__Task goal__:
Scan the lines below for "agent" and copy the matches.

(Given records begins)

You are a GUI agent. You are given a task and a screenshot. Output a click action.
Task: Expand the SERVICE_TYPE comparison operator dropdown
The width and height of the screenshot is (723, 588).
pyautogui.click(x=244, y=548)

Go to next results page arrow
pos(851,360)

(Given records ends)
(Given records begins)

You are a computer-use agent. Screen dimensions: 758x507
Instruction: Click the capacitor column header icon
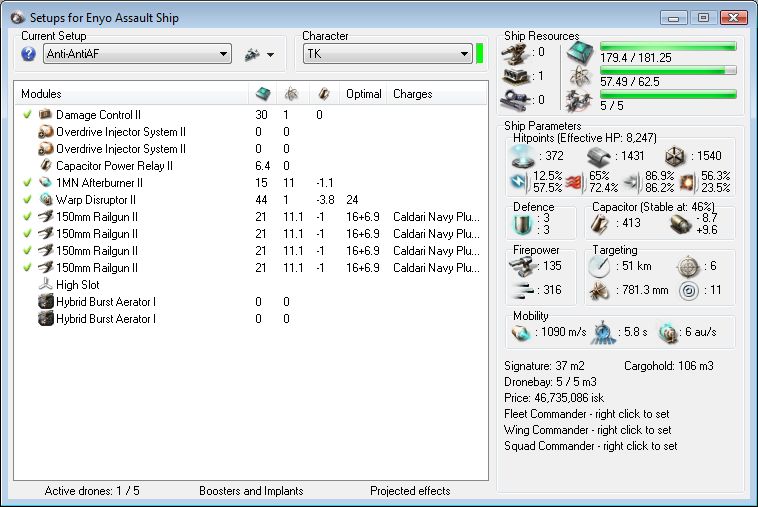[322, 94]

(Given records ends)
(Given records begins)

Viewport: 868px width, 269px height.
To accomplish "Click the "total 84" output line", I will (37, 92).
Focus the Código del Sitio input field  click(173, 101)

(Given records ends)

__Output of the exercise__:
You are a GUI agent. You are given a task and a screenshot. Output a click action.
You are a computer-use agent. Screen dimensions: 758x507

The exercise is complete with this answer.